▸ TASK STATEMENT:
In your reply, write out the records exactly, each line intact.

▸ RECORDS SUPPLIED:
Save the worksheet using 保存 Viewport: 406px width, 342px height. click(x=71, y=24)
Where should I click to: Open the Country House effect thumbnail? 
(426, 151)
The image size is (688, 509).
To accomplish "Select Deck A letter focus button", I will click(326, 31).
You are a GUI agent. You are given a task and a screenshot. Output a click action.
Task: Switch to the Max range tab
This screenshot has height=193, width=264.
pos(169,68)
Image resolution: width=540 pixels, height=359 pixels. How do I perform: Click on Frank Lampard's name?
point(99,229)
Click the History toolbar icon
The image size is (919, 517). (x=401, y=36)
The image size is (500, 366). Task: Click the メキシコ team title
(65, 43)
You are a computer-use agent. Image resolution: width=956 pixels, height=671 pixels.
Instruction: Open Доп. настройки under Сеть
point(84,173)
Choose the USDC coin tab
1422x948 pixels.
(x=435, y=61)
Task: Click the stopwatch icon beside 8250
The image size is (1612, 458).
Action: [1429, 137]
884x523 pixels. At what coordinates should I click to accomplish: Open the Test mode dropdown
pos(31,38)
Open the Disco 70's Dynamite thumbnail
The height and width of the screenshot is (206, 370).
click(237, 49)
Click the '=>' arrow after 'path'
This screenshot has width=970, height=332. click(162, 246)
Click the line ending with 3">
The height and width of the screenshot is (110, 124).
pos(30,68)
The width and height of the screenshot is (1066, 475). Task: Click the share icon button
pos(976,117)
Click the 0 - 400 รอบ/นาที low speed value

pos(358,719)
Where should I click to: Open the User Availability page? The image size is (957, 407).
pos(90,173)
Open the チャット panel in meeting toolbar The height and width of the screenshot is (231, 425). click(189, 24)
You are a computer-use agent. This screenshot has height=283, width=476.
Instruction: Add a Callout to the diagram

▸ ANSWER AREA:
Save the worksheet using 保存 Viewport: 406px width, 342px height. click(x=71, y=24)
Where should I click to: Open the Country House effect thumbnail? 
(426, 151)
The image size is (688, 509).
To accomplish "Select Deck A letter focus button", I will click(326, 31).
You are a GUI agent. You are given a task and a screenshot. Output a click action.
Task: Switch to the Max range tab
This screenshot has height=193, width=264.
pos(169,68)
Image resolution: width=540 pixels, height=359 pixels. How do I perform: Click on Frank Lampard's name?
point(99,229)
Click the History toolbar icon
The image size is (919, 517). (x=401, y=36)
The image size is (500, 366). Task: Click the メキシコ team title
(65, 43)
You are a computer-use agent. Image resolution: width=956 pixels, height=671 pixels.
Instruction: Open Доп. настройки under Сеть
point(84,173)
Choose the USDC coin tab
1422x948 pixels.
(x=435, y=61)
Task: Click the stopwatch icon beside 8250
The image size is (1612, 458).
Action: [1429, 137]
884x523 pixels. At what coordinates should I click to accomplish: Open the Test mode dropdown
pos(31,38)
Open the Disco 70's Dynamite thumbnail
The height and width of the screenshot is (206, 370).
click(237, 49)
Click the '=>' arrow after 'path'
This screenshot has width=970, height=332. click(162, 246)
Click the line ending with 3">
The height and width of the screenshot is (110, 124).
pos(30,68)
The width and height of the screenshot is (1066, 475). Task: Click the share icon button
pos(976,117)
Click the 0 - 400 รอบ/นาที low speed value

pos(358,719)
Where should I click to: Open the User Availability page? The image size is (957, 407).
pos(90,173)
Open the チャット panel in meeting toolbar The height and width of the screenshot is (231, 425). click(189, 24)
You are a computer-use agent. This screenshot has height=283, width=476.
Instruction: Add a Callout to the diagram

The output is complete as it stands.